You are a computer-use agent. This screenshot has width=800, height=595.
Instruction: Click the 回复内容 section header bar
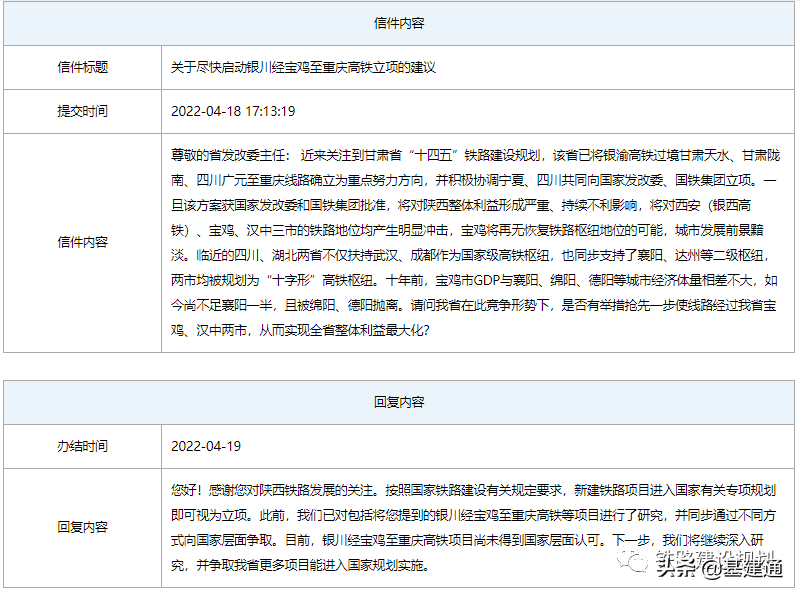click(399, 402)
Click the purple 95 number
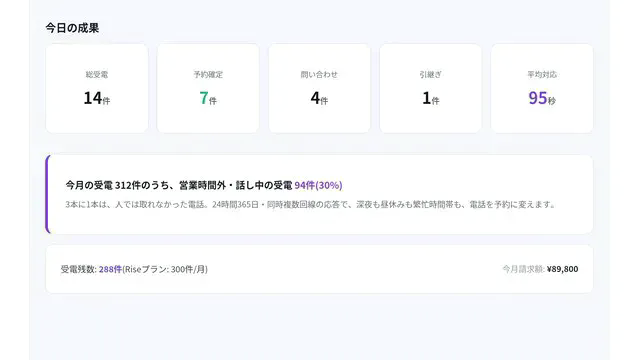The image size is (640, 360). pyautogui.click(x=538, y=98)
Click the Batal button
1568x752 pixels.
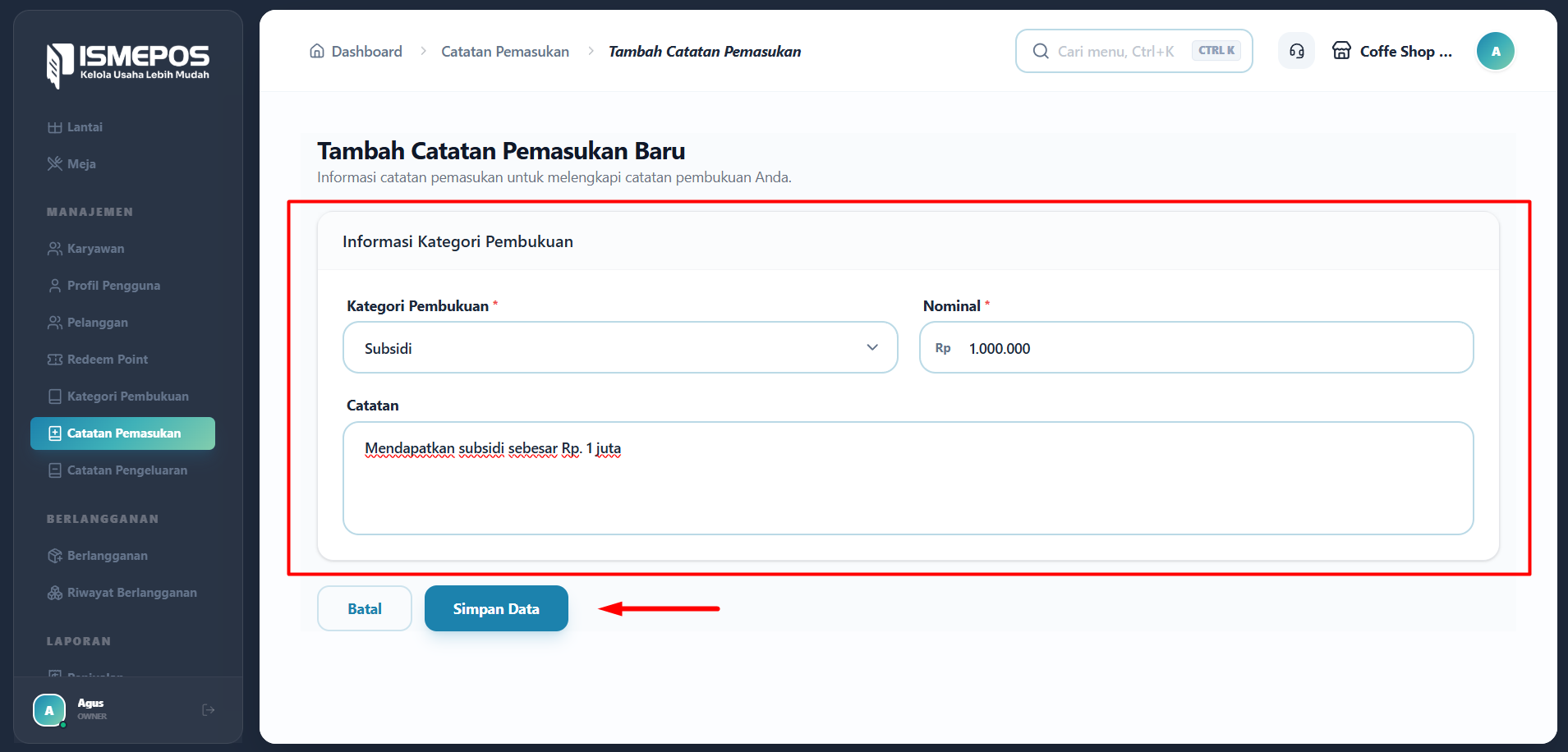365,608
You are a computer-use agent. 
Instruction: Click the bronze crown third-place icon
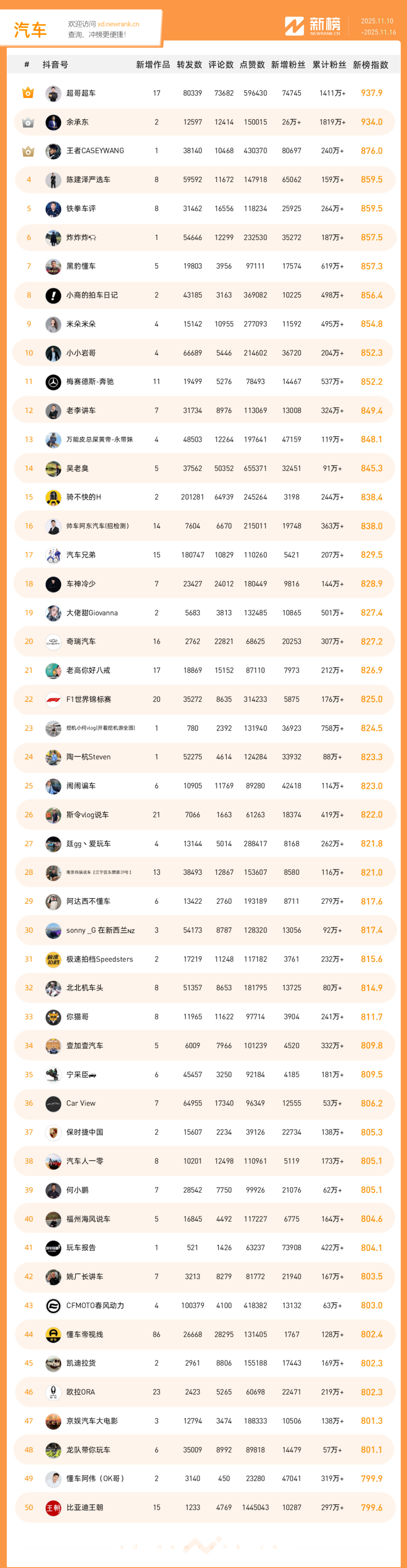pyautogui.click(x=28, y=151)
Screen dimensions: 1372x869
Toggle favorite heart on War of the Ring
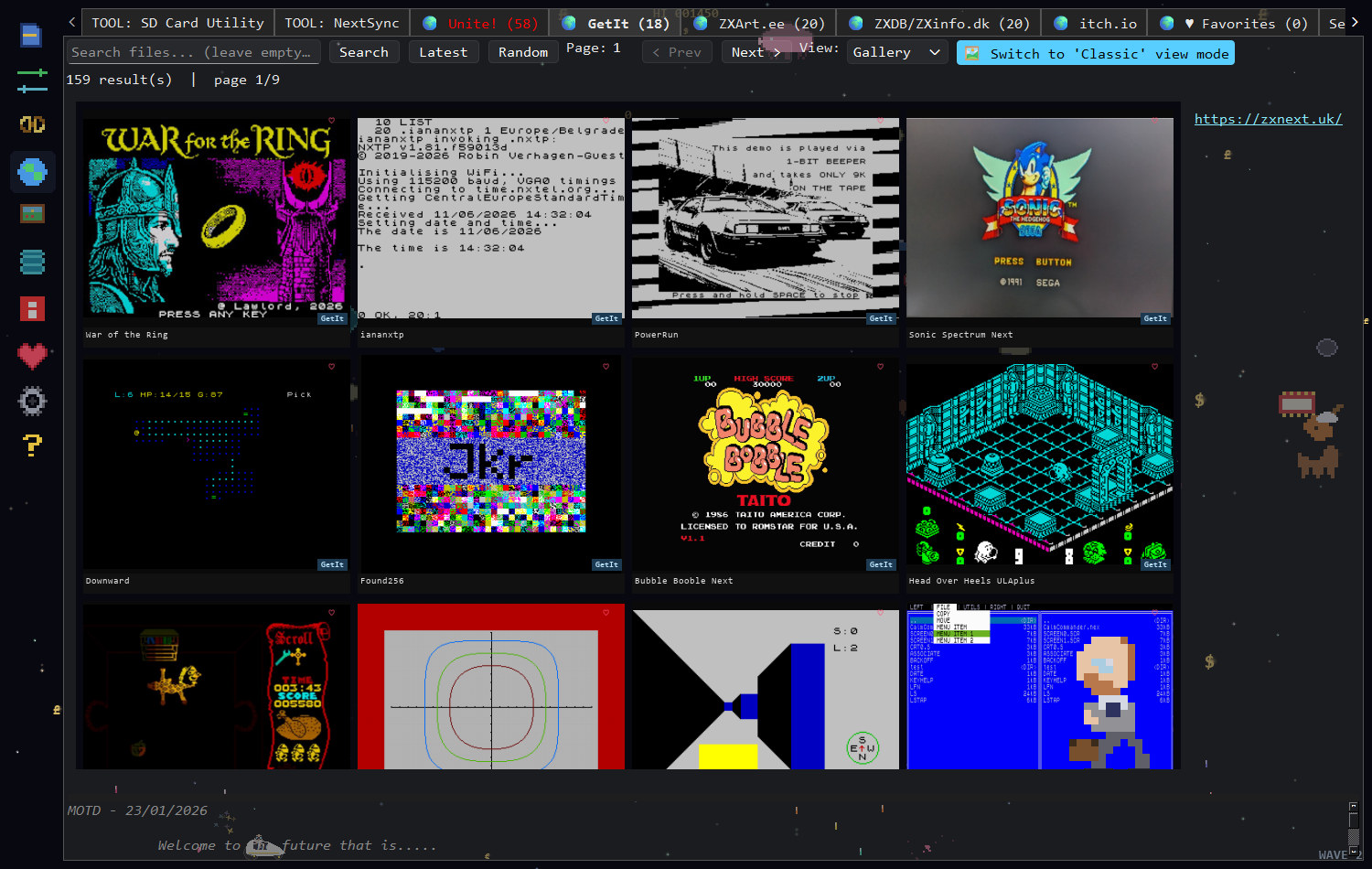332,121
_ _ _ _ _ _ _
▸ What to work on
Rewrite all of the rows above, replacing "computer-use agent" with "desktop automation agent" and changing nothing else. Omit the pictures.

▸ Solved exercise
You are a desktop automation agent. This screenshot has width=800, height=595.
Instruction: Click the 回复内容 section header bar
click(399, 402)
Click the purple 95 number
The image size is (640, 360). pyautogui.click(x=538, y=98)
Click the Batal button
1568x752 pixels.
365,608
You are a desktop automation agent. 
Instruction: Click the bronze crown third-place icon
pyautogui.click(x=28, y=151)
Screen dimensions: 1372x869
Toggle favorite heart on War of the Ring
332,121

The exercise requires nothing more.